**YOUR OBJECTIVE**:
Search the records for the word "link". Copy every line where it appears.
──────────────────────────────
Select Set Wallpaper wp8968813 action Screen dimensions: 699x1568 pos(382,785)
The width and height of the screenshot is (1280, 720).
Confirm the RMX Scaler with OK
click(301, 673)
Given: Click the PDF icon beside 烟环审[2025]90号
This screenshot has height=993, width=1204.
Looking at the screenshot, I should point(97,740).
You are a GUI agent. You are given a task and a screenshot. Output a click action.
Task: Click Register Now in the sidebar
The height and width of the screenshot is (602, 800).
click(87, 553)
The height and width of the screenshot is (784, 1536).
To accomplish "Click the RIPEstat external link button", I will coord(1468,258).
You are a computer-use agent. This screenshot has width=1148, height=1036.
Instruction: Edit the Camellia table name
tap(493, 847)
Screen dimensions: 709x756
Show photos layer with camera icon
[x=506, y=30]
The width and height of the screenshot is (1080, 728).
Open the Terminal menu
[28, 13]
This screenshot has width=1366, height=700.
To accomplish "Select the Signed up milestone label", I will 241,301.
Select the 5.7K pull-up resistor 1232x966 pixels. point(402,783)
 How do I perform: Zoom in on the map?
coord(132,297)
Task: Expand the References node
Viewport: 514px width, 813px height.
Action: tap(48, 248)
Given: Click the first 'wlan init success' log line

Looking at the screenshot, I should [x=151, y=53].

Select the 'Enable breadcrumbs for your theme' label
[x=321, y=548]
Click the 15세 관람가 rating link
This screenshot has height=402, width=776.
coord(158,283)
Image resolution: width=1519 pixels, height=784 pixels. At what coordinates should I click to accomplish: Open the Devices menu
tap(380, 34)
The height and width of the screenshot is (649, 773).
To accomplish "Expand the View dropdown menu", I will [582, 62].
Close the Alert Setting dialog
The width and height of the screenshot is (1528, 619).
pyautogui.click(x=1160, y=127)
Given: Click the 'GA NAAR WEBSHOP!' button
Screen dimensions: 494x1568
──────────────────────────────
**RESPONSE TO THIS TASK**:
To accomplish "Click the RIPEstat external link button", I will coord(1468,258).
Click the 15세 관람가 rating link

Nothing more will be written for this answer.